COVID-19 is associated with epigenetic dysregulation in regulatory B cells linked to recurrent pregnancy loss
摘要
Recurrent pregnancy loss (RPL) affects 1–2% of reproductive-aged women, often with unexplained immune etiology. Regulatory B cells (Bregs) maintain maternal-fetal tolerance via interleukin-10 (IL-10) and are dysfunctional in RPL, but environmental triggers remain unknown. We aimed to determine whether SARS-CoV-2 infection is associated with persistent Breg dysfunction in RPL patients through epigenetic mechanisms and evaluate therapeutic rescue strategies. In this study, we analyzed peripheral blood from RPL patients (n = 30) and fertile controls (n = 30) with confirmed COVID-19 (2020–2022). Breg frequency (CD19⁺CD24hiCD38hi), IL-10 production, and epigenetic states (ATAC-seq, ChIP-qPCR, bisulfite sequencing) were assessed. RNA-seq defined transcriptional programs. Functional rescue was tested using HDACi/DNMTi in vitro and in a CBA/J × DBA/2J murine RPL model. The results showed that unlike fertile controls who recovered normal IL-10⁺ Breg function after COVID-19, RPL patients showed persistent IL-10 suppression associated with repressive chromatin, increased H3K27me3, decreased H3K27ac, and IL10 promoter hypermethylation.
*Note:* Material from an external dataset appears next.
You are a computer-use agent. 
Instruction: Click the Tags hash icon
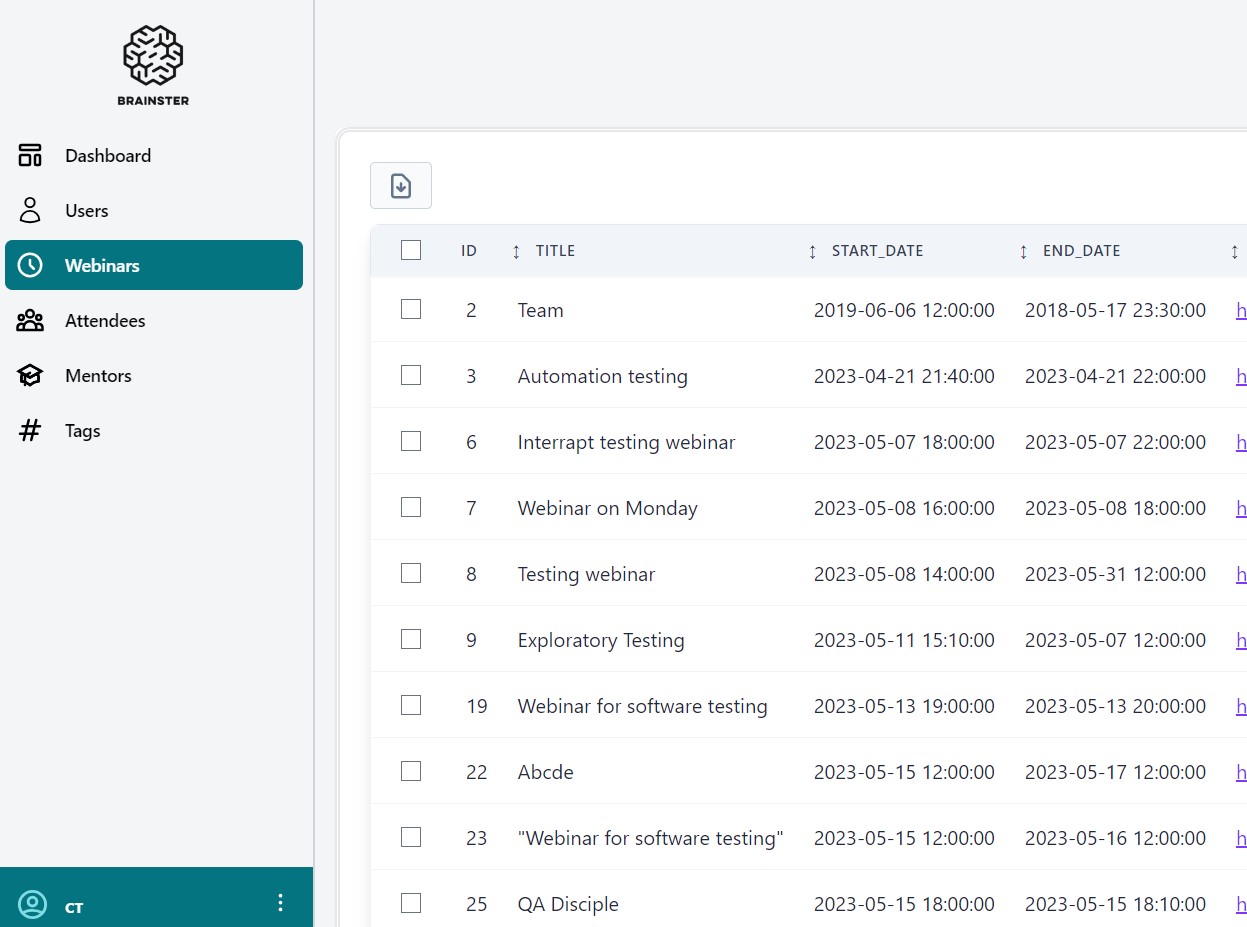(30, 430)
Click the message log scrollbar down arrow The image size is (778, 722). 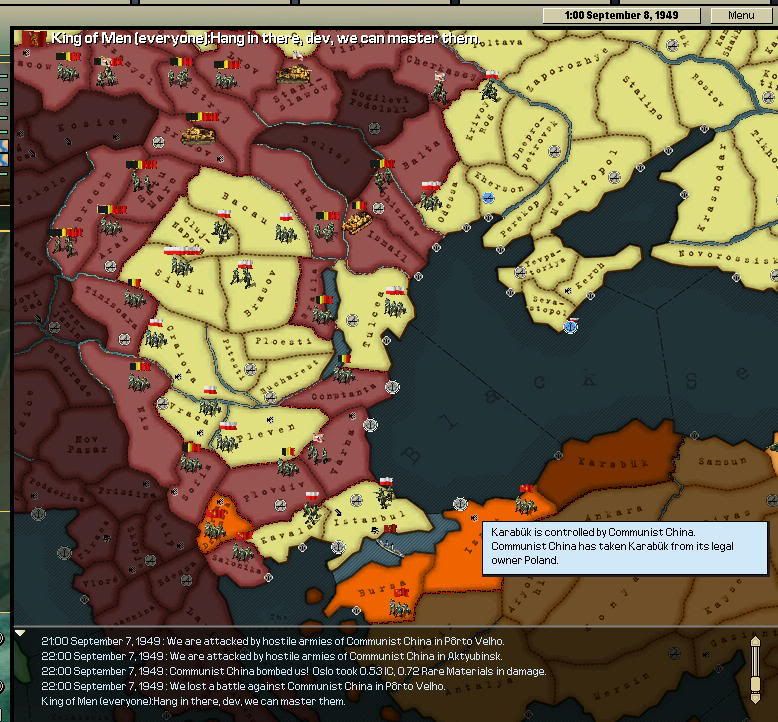click(x=755, y=698)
Non-infected RPL patients already had lower IL-10⁺ Breg frequencies; COVID-19 was associated with exacerbated IL-10 downregulation (ΔIL-10: 42.3% vs. 18.7%, p = 0.006). Epigenetic inhibition reversed this defect in vitro, and epigenetically reprogrammed Bregs improved pregnancy outcomes in mice (40% reduction in fetal resorption, p < 0.01). In conclusion, SARS-CoV-2 infection is associated with epigenetic silencing of IL10 in Bregs from RPL patients, linked to a durable tolerance defect. COVID-19 may represent a contributory environmental factor associated with RPL, and epigenetic modulation is a potential therapeutic avenue.